Super Resolution UNET#

This tutorial is available as an IPython notebook at malaya-speech/example/super-resolution-unet.

This module is language independent, so it save to use on different languages. Pretrained models trained on multilanguages.
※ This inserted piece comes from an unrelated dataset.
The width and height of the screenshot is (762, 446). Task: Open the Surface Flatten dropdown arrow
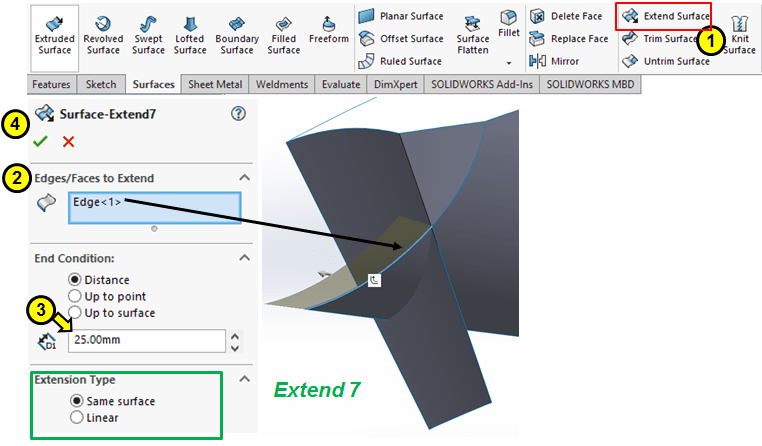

This is an application of malaya-speech Pipeline, read more about malaya-speech Pipeline at malaya-speech/example/pipeline.

Dataset#

Trained on English, Manglish and Bahasa podcasts with augmented noises, gathered at https://github.com/huseinzol05/malaya-speech/tree/master/data/podcast

Purpose of this module to increase sample rate.

[1]:
import malaya_speech
import numpy as np
from malaya_speech import Pipeline
import IPython.display as ipd
[2]:
import logging

logging.basicConfig(level=logging.INFO)

List available UNET deep models#

[3]:
malaya_speech.super_resolution.available_unet()
INFO:malaya_speech.super_resolution:Only calculate SDR, ISR, SAR on voice sample. Higher is better.
[3]:
Size (MB) Quantized Size (MB) SDR ISR SAR
srgan-128 7.37 2.04 17.03345 22.330260 17.454372
srgan-256 29.50 7.55 16.34558 22.067493 17.024390

We modified SRGAN to do 1D Convolution and use output distance as generator loss, originally use content loss.

Load UNET deep model#

def unet(model: str = 'srgan-256', quantized: bool = False, **kwargs):
    """
    Load Super Resolution 4x deep learning UNET model.

    Parameters
    ----------
    model : str, optional (default='srgan-256')
        Model architecture supported. Allowed values:

        * ``'srgan-128'`` - srgan with 128 filter size and 16 residual blocks.
        * ``'srgan-256'`` - srgan with 256 filter size and 16 residual blocks.
    quantized : bool, optional (default=False)
        if True, will load 8-bit quantized model.
        Quantized model not necessary faster, totally depends on the machine.

    Returns
    -------
    result : malaya_speech.model.tf.UNET1D class
    """
[4]:
model = malaya_speech.super_resolution.unet(model = 'srgan-256')
model_128 = malaya_speech.super_resolution.unet(model = 'srgan-128')
INFO:malaya_boilerplate.frozen_graph:running Users/huseinzolkepli/.cache/huggingface/hub using device /device:CPU:0
INFO:malaya_boilerplate.frozen_graph:running Users/huseinzolkepli/.cache/huggingface/hub using device /device:CPU:0

Load Quantized deep model#

To load 8-bit quantized model, simply pass quantized = True, default is False.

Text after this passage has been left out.